Obesity was once largely uncommon in always-on-the-move kids; however, in recent decades, the number of children tipping the scales above the desired weight has increased precipitously. Now many children are already on the road to health problems due to the carrying of extra weight. If you are concerned about your child’s weight, consider the importance of weight maintenance, what being overweight could mean and how you, as the custodian of your child’s diet, can help him maintain a healthy body weight.


The prevalence of childhood weight problems, which has been on the rise for years, is now at epidemic proportions. As KidsHealth reports, one in three kids is now currently overweight. Experts worry that if parents don’t play a larger role in combating this problem, the numbers will only continue to rise, putting the future health of a large number of citizens at risk.

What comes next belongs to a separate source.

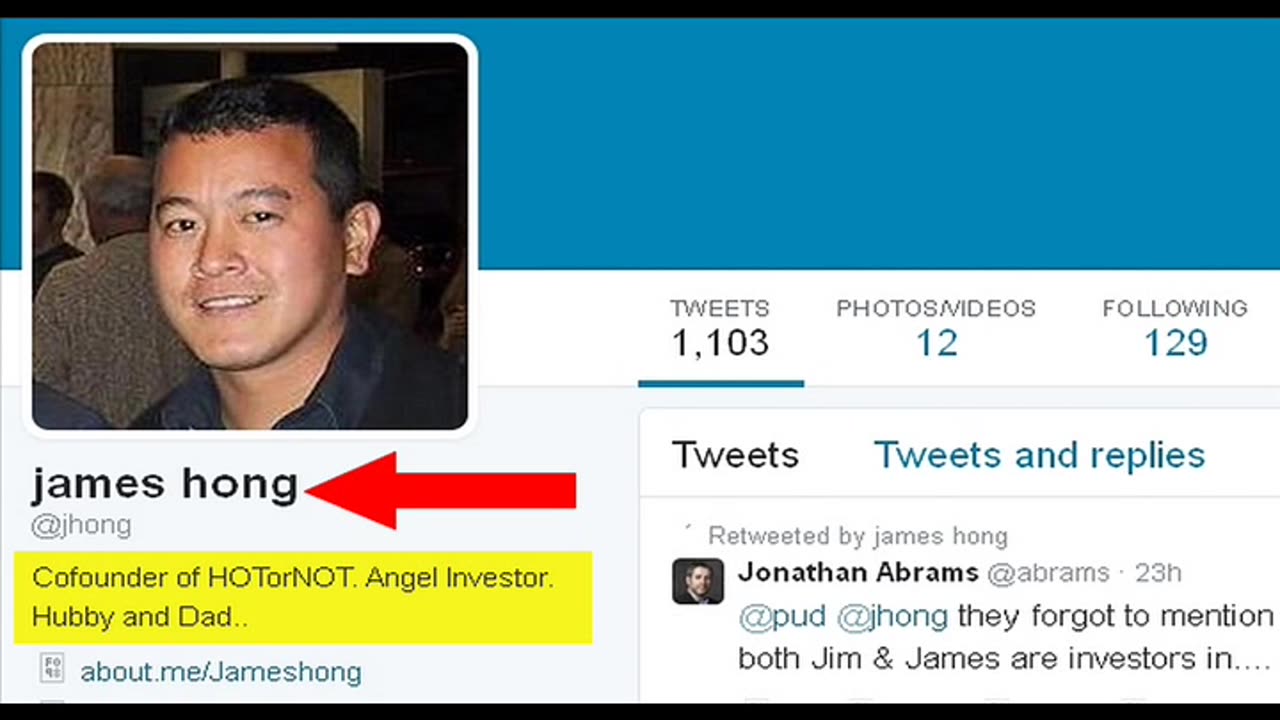The image size is (1280, 720).
Task: Click the retweet icon above Jonathan Abrams' tweet
Action: tap(687, 527)
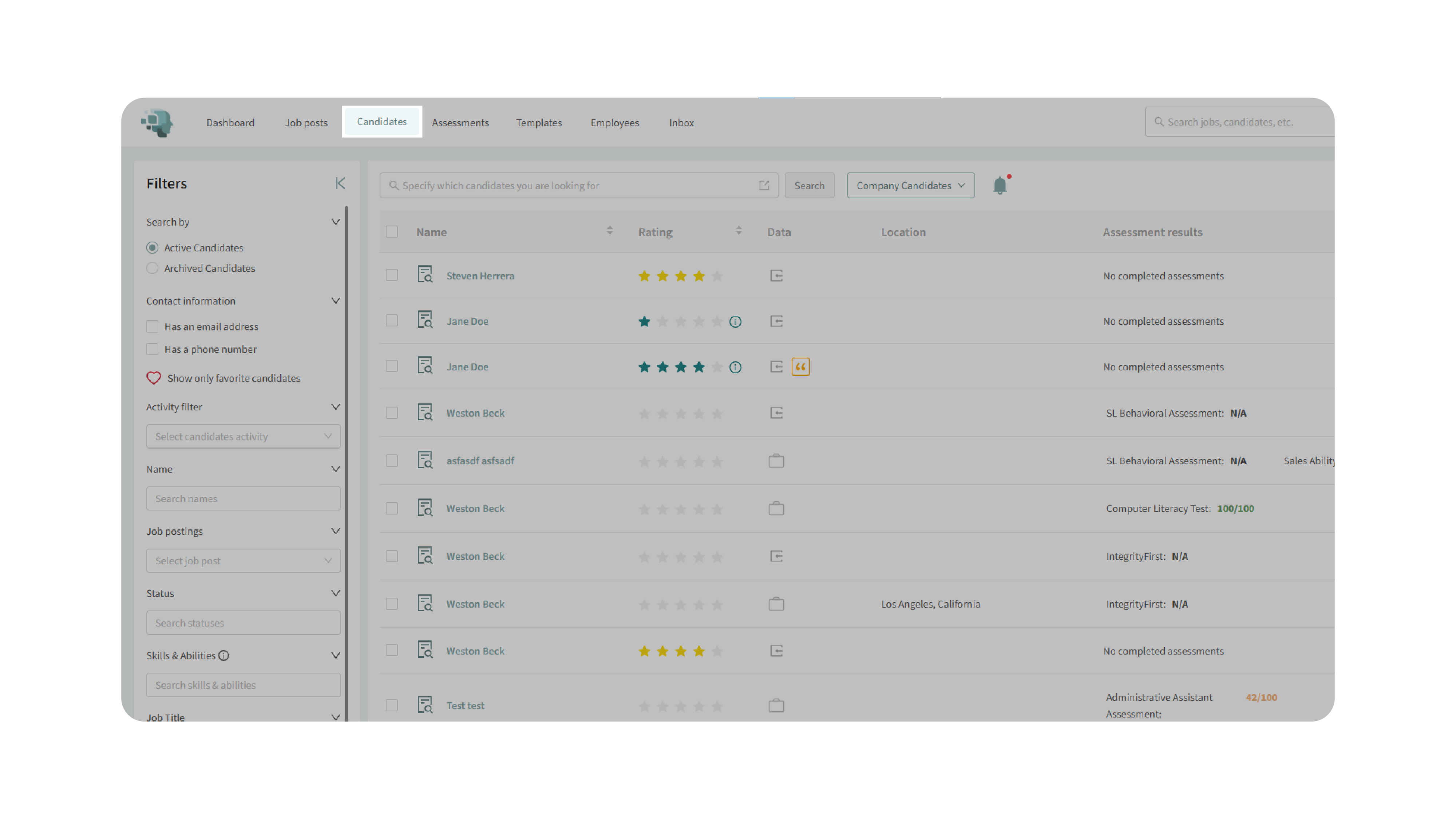Open the Test test candidate link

While a day of fun for a child once meant running around the neighborhood with friends, it now all too often includes little activity, consisting of sedentary amusement such as watching TV, playing video games or going to the movies. This along with the ever-growing portion sizes offered by most restaurants and bloated fat content present in many restaurants’ entrees and prepared foods, is leading to an increase in the average youth waistline.

Physical Problems

While being overweight as a child may seem like an obstacle that is easy to overcome, in truth, carrying excess weight during formative years can have major life long health issues. As WebMD reports, overweight children are prone to an assortment of medical conditions, including high blood pressure, diabetes, sleep disorders, bone and joint problems and early physical maturation.

Emotional Effects

Being overweight can also have an emotional impact on children. Children who carry extra weight throughout their childhood are more likely to be depressed, reports WebMD. They are also more likely to develop emotion-related issues later in life, such as substance abuse issues or eating disorders.

Preventing Weight Issues

As a parent, you are the individual most capable of preventing your child from becoming overweight. To reduce your child’s likelihood of suffering weight issues, be a good diet and exercise role model. Engage your whole family in an assortment of physical activities each week to show that movement is important. Prepare meals at home instead of going out, and take care to ensure that your prepared meals are balanced and as lean as possible. By taking these steps, you can not only make your kid’s childhood better, but also help him avoid later-in-life consequences of carrying extra weight.